Work to be completed:
Dropping every picture, set down exactly the lines in the entries below, starting with the line with "Task: Open 2018年初级会计职称考试真题及答案汇总 article" and going on through the line with "Task: Open the Document section from sidebar".

--- Given information Enclosed Below ---

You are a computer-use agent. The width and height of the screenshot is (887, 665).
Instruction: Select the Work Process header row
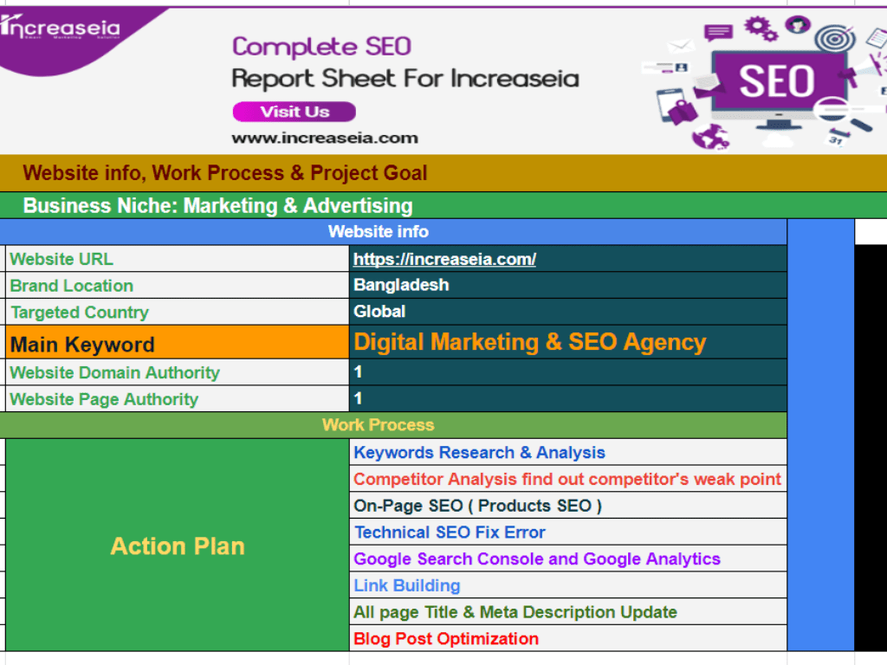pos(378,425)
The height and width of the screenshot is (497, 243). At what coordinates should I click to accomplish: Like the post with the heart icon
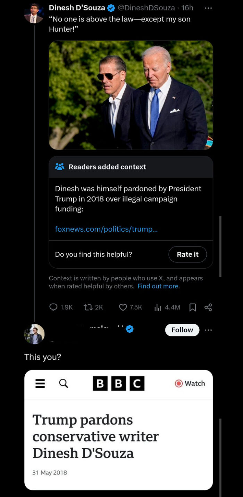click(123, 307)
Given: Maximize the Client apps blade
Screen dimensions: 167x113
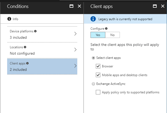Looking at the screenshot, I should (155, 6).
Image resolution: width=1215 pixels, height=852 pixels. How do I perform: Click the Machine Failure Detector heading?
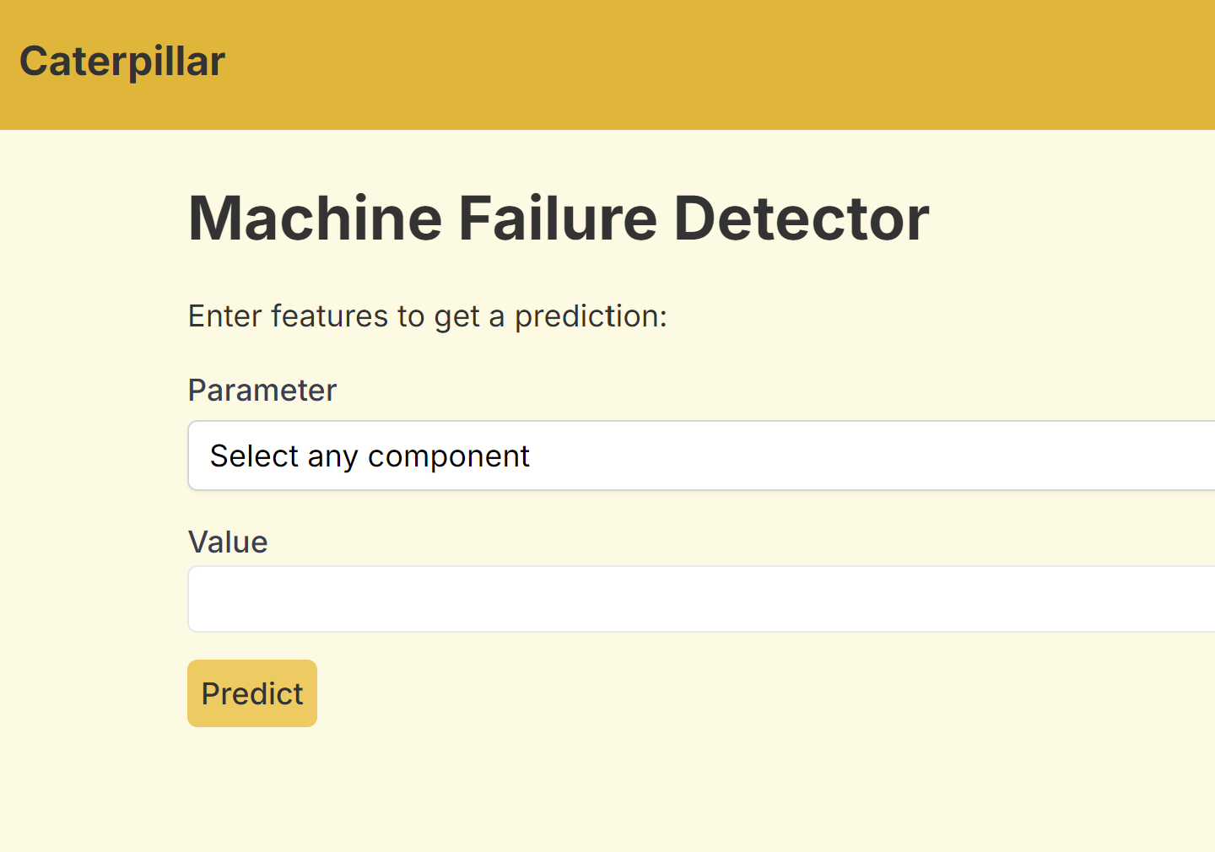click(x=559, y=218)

--- End of Enclosed Given information ---
--- Given information Enclosed Below ---

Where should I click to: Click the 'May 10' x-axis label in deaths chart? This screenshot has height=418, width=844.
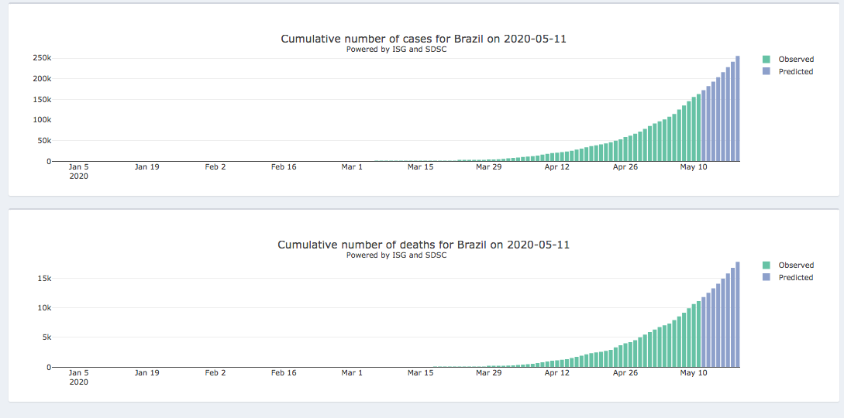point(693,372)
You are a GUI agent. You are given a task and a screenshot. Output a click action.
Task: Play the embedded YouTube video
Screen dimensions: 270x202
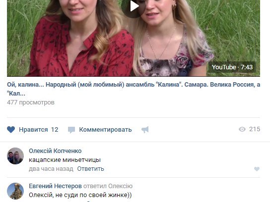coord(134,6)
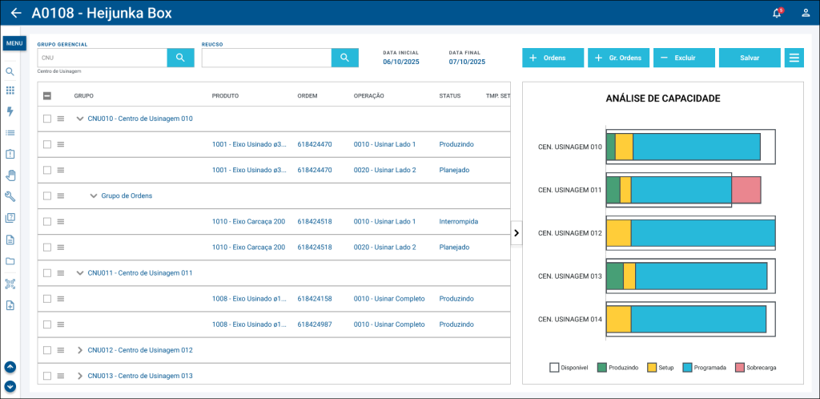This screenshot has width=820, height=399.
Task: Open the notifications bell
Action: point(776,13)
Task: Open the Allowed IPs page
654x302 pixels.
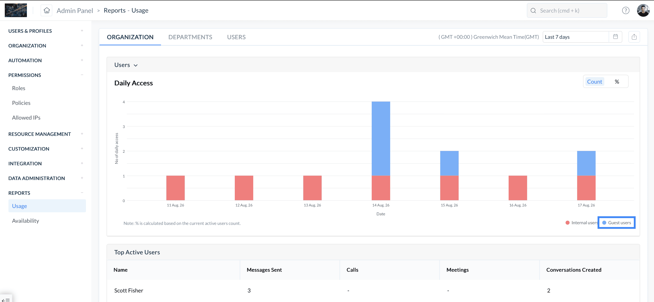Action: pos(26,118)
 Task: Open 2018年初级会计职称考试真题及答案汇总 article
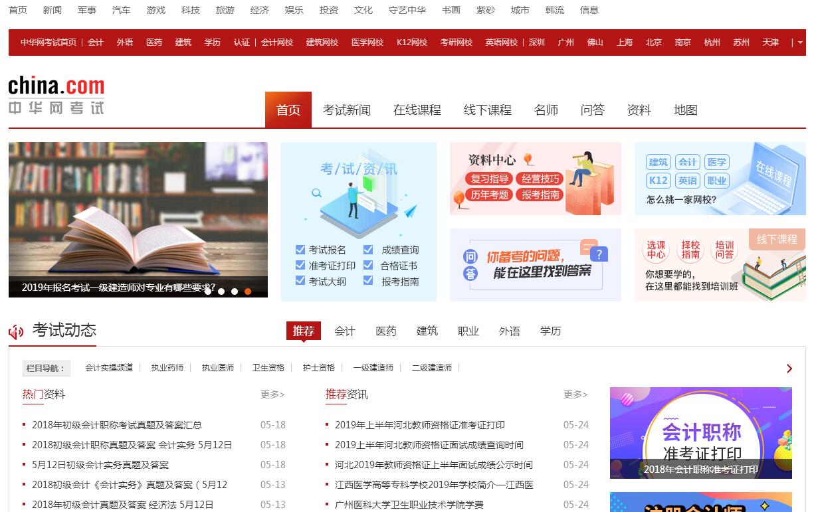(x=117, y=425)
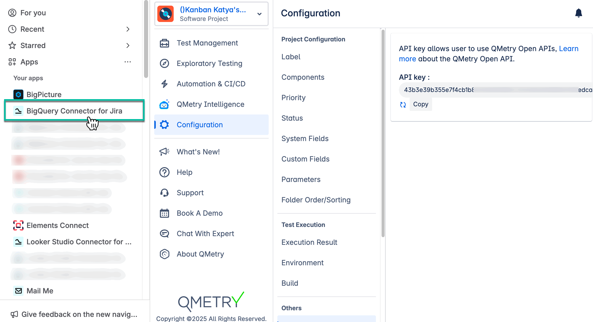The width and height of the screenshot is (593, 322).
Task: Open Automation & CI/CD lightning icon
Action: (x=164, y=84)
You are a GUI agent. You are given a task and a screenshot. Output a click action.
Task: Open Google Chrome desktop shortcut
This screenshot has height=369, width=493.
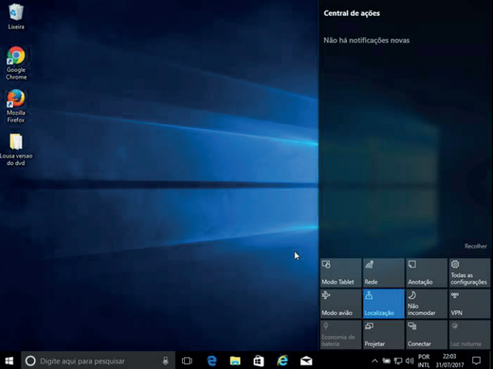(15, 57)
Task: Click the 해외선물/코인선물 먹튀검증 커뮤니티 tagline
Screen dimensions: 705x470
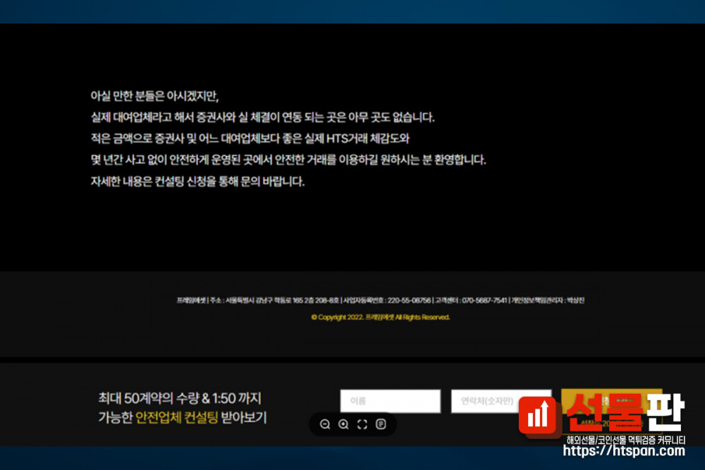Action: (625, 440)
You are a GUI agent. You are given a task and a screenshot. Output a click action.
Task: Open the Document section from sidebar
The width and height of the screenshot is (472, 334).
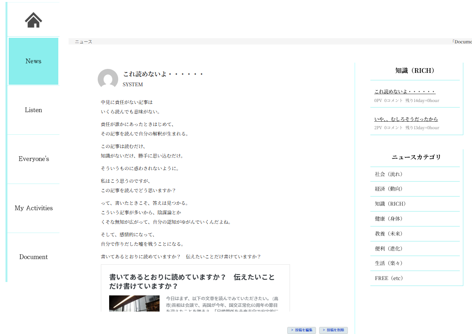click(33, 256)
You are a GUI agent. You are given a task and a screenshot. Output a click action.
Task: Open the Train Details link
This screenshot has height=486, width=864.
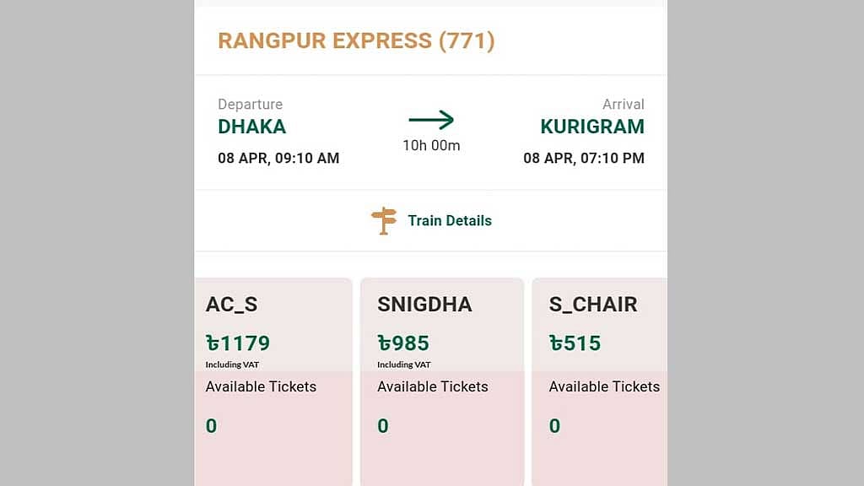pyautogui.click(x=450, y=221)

--- End of Enclosed Given information ---

Answer to this problem:
 Task: Open 2018年初级会计职称考试真题及答案汇总 article
(x=117, y=425)
The width and height of the screenshot is (593, 322).
Task: Open Automation & CI/CD lightning icon
Action: (x=164, y=84)
You are a GUI agent. You are given a task and a screenshot. Output a click action.
Task: Open Google Chrome desktop shortcut
This screenshot has height=369, width=493.
(15, 57)
Task: Click the 해외선물/코인선물 먹튀검증 커뮤니티 tagline
Screen dimensions: 705x470
Action: (625, 440)
You are a GUI agent. You are given a task and a screenshot. Output a click action.
Task: Open the Document section from sidebar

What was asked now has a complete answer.